No one over 50 should have general anesthesia without a brain monitor. Americans must make this a non-negotiable demand.

Goldilocks Anesthesia just published the secret to preventing both postoperative nausea and vomiting (PONV) and postoperative pain in the April 2010 issue of ‘Plastic and Reconstructive Surgery,’ the undisputed number one journal in the field.

“Goldilocks anesthesia prevents the patient from feeling pain during surgery and does not give any drugs causing PONV, like IV narcotics or stinky gases,” says Dr. Barry Friedberg, prominent, board certified anesthesiologist, founder and president of the non-profit Goldilocks Anesthesia Foundation.

Goldilocks anesthesia relies on scientifically proven direct brain monitoring technology.

Without guidance by the patient’s brain response, 20th century anesthesia providers must routinely over medicate the patient short of causing death.

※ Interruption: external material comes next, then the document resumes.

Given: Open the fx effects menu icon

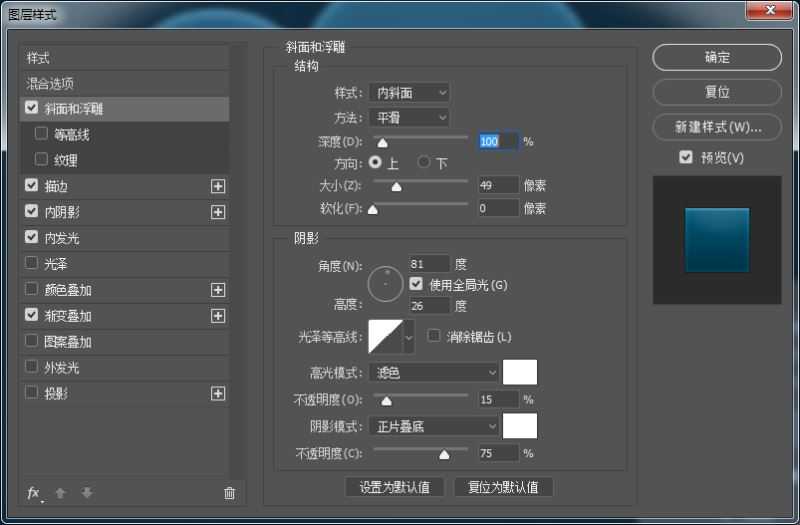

However, a recent publication points to one anesthesia death every day from anesthesia over medication.

“Death is not the worst outcome from excessive anesthesia,” says Friedberg. “Not waking up the same person the patient was before surgery is a far worse situation. Some call it ‘brain fog,’ others, dementia. Too many American families have seen loved ones suffer with this issue.”

Americans over the age of 50 are far more susceptible to the deleterious effects of routine anesthesia over-medication – postoperative cognitive disorder (POCD) as this dementia has been termed by the American Society of Anesthesiologists (ASA).

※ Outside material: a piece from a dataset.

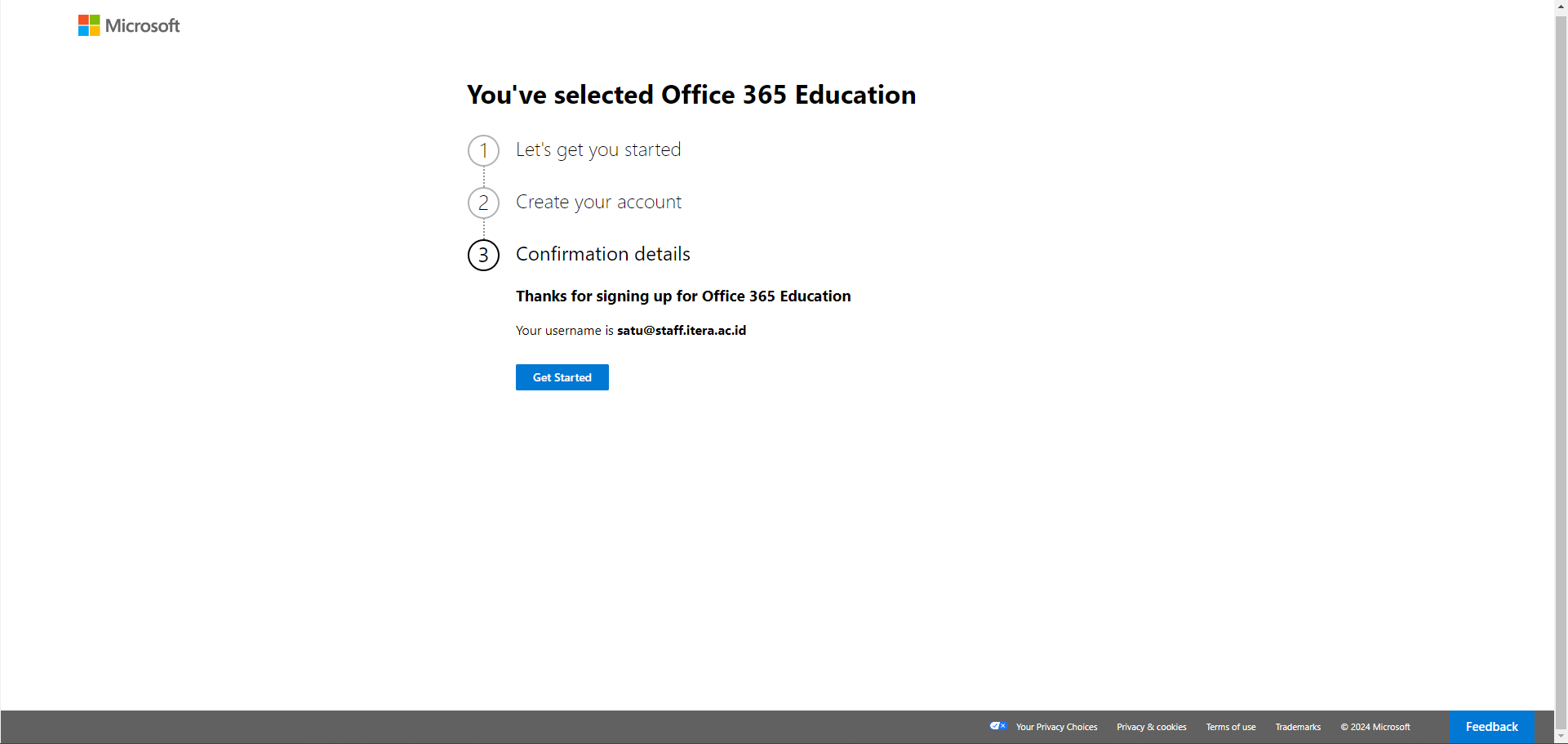The image size is (1568, 744).
Task: Click the step 1 circle icon
Action: click(483, 151)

Without routine direct brain monitoring, anesthesiologists stuck in the 20th century mode of anesthesia instead rely on heart rate and blood pressure changes. This practice is now known to be notoriously inaccurate, resulting in more drugs being given for fear of giving too little.

Standard of 21st century anesthesia care relies on patients’ individual brain response to guide drug dosing,” says Friedberg. “That’s why I call it ‘Goldilocks.’ Drug dosing is always just the right amount, not too much or too little.”

Too much alcohol is not good for the brain (see AA). Repeated head trauma is not good for the brain (see NFL).

“Why would any sane person believe that too much anesthesia would be good for the brain and without the potential for dementia?” asks Friedberg. “Why hasn't direct brain monitoring, like BIS, been widely promoted?”

First, no one, physicians in general (see Semmelweis, the ‘wash the hands’ pioneer of Vienna), especially anesthesiologists, readily change.

Second, without concomitant EMG trending, BIS has limited ability for proactive useful anesthetic management.

Third, the BIS maker is restricted by FDA approval from informing users of the increased utility of their device using EMG as the secondary trace.

Fourth, widespread brain monitoring could reduce anesthetic drug sales by as much as 30%, severely impacting Big Pharma's ability to provide millions of support dollars to the ASA.

For all these reasons, the non-profit Goldilocks Anesthesia Foundation was created to educate Americans to protect their brains if they need to ‘go under’ for surgery.

“No one over 50 should have general anesthesia without a brain monitor,” Friedberg says. “Americans must make this a non-negotiable demand.”

Disclaimer: Neither Dr. Friedberg nor the Goldilocks Anesthesia Foundation receive financial support from brain monitor makers.